They'd jointly conspired to dress her fit for foreign travel, in a navy blue shirtwaist with white satin edging and a sensibly wide skirt. There was a woven straw hat with matching trim atop her shockingly loose – but neatly brushed – hair, and the addition of a jaunty green neckerchief had, of course, been Asher's idea. He had the reputation of always being on time unless a place was not worth being and, as a compliment to his friend, had arrived ten minutes early with the sputtering dragon of a motorcar someone had lent him to get them to the waterfront in style. Blair rolled her eyes as he tutted and tugged at her scarf so the knot was to one side, but she was just as glad and sad in his presence as she had been upon receipt of Dorota's gift.

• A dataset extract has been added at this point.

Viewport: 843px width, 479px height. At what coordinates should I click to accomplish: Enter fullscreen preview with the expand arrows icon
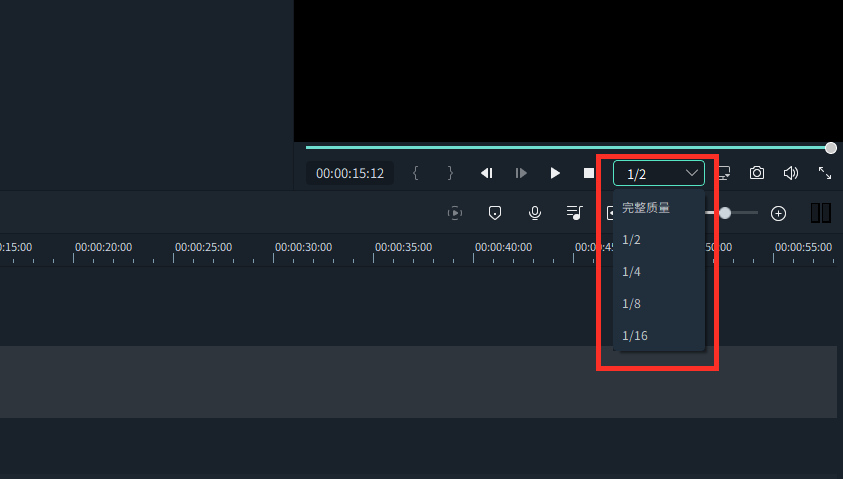click(825, 173)

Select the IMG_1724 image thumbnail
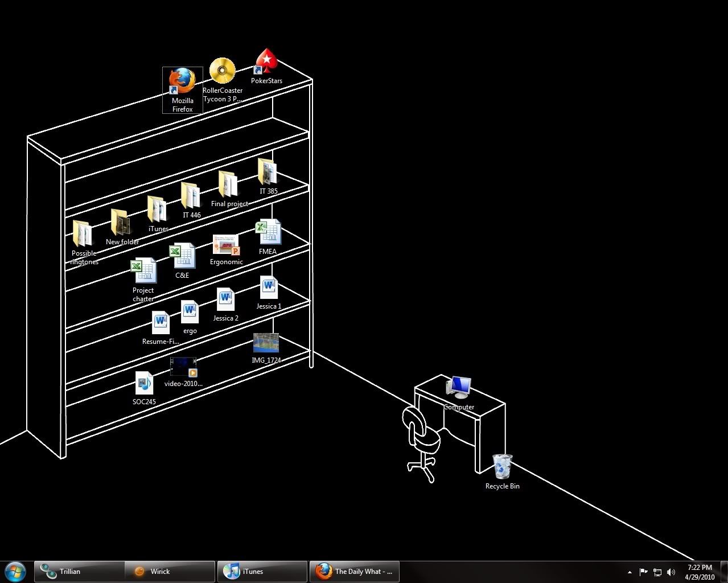pos(266,343)
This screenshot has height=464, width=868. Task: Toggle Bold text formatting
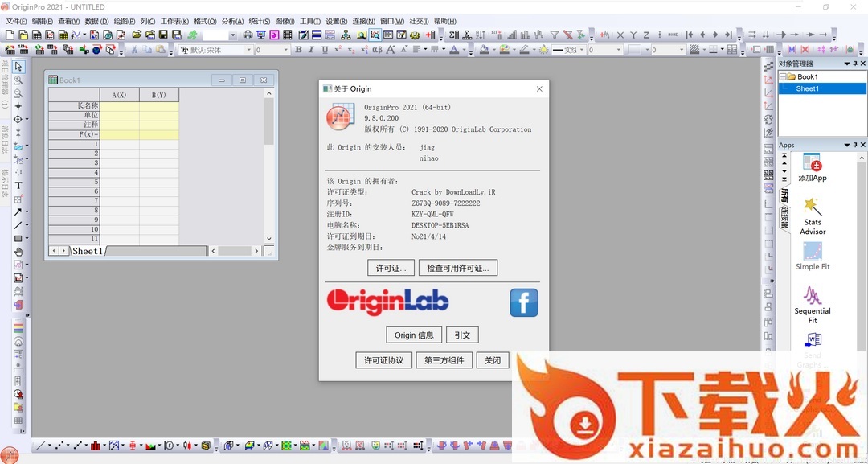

He kissed her lips, since Asher always had to be kissing someone somewhere. "Out you go, darling girl. Out into the wide world."

"Who will bring down the cases?"

"You have servants hiding in this warren of a house, you know. A male one let me in, as a matter of fact. Hobnobbing with the likes of Little J Humphrey has made you forget that the help are meant to be behind the scenes, not causing scenes on the arm of your one true love."

"He's not my…well, I suppose he is."

"No point arguing about that now."

"But you must stop talking like that, it's overblown and British and I won't have it."

"The British are in this season, did no one tell you?" His brows were manicured, as were his nails. They waggled. "Paris is over, New York is dead."

"If New York never sleeps, it can hardly die."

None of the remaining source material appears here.